Comment by croes
6 hours ago
France is part of the EU power grid and flexibility comes from that not from nuclear power plants. And the government had to rise the subsidies for nuclear energy to prevent higher rises of the energy prices. The costs for the consumers still raised.
And their power plants were in trouble in the last hot summer because the rivers were too hot to be used for cooling. Won‘t be the last time. And that will be a big problem when people turn on their AC in a heat wave but the power plants can’t power up because they don’t have enough cool water.
And that was before drone wars were a thing.
People react nervously when unknown drones fly around airports and power plants.
And didn’t we learn from the internet that centralization is a bad thing? Nuclear power plants are exactly that.
Imagine a grid where every consumer is also a producer who can satisfy their energy needs at least partially for themselves even without the grid. Try to blackout that.
"France is part of the EU power grid and flexibility comes from that not from nuclear power plants." - blatant lie. You can see in generation data they are flexing a lot in the summer. https://www.services-rte.com/en/view-data-published-by-rte/g...
"And their power plants were in trouble in the last hot summer" - blatant lie. Cooling was fine, it's env protection law to avoid damaging the fauna(read - to not boil fish). Yet, it affects about 0.02% of annual generation and valid almost exclusively to NPP without cooling towers. Yet in those exact periods EDF was net exporting about 14GW to neighbors, again, data is public. French nukes can handle ppl's AC's just well, probably EDF even hopes for that to modulate their npp less and get more $
Why people always spread such nonsense without even checking the facts? Like https://www.vie-publique.fr/files/rapport/pdf/288726.pdf
"And didn’t we learn from the internet that centralization is a bad thing? Nuclear power plants are exactly that." France has a combination of centralized and decentralized power - npp's are distributed around the country but each can generate a lot of power. Even more distribution and you start paying a ton for transmission lines and maintenance. That's the reason Germany started subsidizing them from this year, with about 6bn/y. Full decentralization is not a feature and you still can't achieve it since transmission system is centralized, prime example being recent cascade blackout in Spain.
"Imagine a grid where every consumer is also a producer who can satisfy their energy needs at least partially for themselves even without the grid. Try to blackout that." - that'll mean having to need a fully parallel grid for firming. Besides, a lot of home solar are grid followers - if there's a blackout, it'll shut down too unless you have a special invertor+bess which many dont have (yet)
"And that was before drone wars were a thing." - a drone would do nothing to a NPP. Even an airplane impact can be tolerated depending how new is the NPP.
> Cooling was fine, it's env protection law to avoid damaging the fauna(read - to not boil fish)
You do understand what the point of environmental protection is?

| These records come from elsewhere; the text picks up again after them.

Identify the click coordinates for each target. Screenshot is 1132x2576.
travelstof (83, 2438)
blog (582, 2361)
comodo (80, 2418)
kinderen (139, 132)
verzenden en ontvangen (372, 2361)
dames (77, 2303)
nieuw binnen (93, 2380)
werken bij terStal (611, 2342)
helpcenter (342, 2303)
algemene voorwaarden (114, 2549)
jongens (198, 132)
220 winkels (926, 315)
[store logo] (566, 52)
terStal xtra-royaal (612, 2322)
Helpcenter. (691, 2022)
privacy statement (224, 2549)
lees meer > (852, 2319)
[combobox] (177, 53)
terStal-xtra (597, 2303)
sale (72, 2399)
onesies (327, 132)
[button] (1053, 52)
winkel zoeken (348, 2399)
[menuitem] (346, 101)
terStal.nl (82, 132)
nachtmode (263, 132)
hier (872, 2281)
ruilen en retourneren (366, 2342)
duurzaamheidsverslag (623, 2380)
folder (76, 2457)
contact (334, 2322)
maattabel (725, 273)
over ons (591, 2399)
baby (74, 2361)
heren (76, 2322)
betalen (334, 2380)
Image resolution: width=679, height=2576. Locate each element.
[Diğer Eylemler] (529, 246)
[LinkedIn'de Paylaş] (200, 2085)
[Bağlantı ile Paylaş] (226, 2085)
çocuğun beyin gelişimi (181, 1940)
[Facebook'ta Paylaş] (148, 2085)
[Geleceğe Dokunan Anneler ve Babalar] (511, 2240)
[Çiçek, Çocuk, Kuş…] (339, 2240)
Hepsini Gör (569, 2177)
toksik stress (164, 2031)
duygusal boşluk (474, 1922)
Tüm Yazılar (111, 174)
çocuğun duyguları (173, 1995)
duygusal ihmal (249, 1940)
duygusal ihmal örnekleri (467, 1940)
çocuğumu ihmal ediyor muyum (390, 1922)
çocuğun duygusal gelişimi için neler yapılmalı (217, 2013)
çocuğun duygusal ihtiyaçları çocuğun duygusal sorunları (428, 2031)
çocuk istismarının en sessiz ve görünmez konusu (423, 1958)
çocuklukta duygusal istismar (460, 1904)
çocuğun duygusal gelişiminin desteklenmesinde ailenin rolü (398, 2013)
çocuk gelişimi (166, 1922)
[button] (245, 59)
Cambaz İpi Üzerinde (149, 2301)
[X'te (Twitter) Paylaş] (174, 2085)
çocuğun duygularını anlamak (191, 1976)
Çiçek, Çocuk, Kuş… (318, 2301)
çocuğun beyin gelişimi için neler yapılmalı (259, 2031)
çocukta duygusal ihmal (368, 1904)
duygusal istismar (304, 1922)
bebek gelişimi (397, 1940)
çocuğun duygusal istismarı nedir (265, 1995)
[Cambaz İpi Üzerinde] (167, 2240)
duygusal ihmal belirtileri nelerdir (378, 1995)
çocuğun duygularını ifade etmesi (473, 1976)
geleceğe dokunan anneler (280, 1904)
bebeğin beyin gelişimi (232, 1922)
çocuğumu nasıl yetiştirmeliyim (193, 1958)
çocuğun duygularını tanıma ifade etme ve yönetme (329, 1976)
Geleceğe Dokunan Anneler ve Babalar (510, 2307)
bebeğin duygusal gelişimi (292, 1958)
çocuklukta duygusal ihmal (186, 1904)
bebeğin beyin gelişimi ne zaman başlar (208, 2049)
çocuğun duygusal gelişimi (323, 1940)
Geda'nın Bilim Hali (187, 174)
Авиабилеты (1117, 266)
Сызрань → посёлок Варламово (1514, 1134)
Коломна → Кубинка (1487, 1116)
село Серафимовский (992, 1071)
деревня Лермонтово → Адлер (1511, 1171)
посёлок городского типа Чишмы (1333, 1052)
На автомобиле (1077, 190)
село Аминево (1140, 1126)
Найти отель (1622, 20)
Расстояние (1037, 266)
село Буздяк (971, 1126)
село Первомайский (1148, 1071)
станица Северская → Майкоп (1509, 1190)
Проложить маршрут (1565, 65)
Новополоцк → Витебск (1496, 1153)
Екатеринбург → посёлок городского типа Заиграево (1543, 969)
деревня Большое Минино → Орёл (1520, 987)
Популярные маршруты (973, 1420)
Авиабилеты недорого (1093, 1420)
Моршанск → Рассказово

If you kill the flora and fauna you are not environment friendly.
Yes, i understand it very well
The problem is you framed it as
1- not being able to cool reactors physically, which is false
2- being a major deal, when it affects only 0.2% of generation per year, during a period when EDF is net exporting about 14GW to the neighbors
3- being an unfixable issue, which is again false. The problem exista for reactors without cooling towers. EDF can fix it by building them. But there's no financial incentive here. Where would EDF sell extra power when export is already maximized in that same timeframe and market prices in summer are low?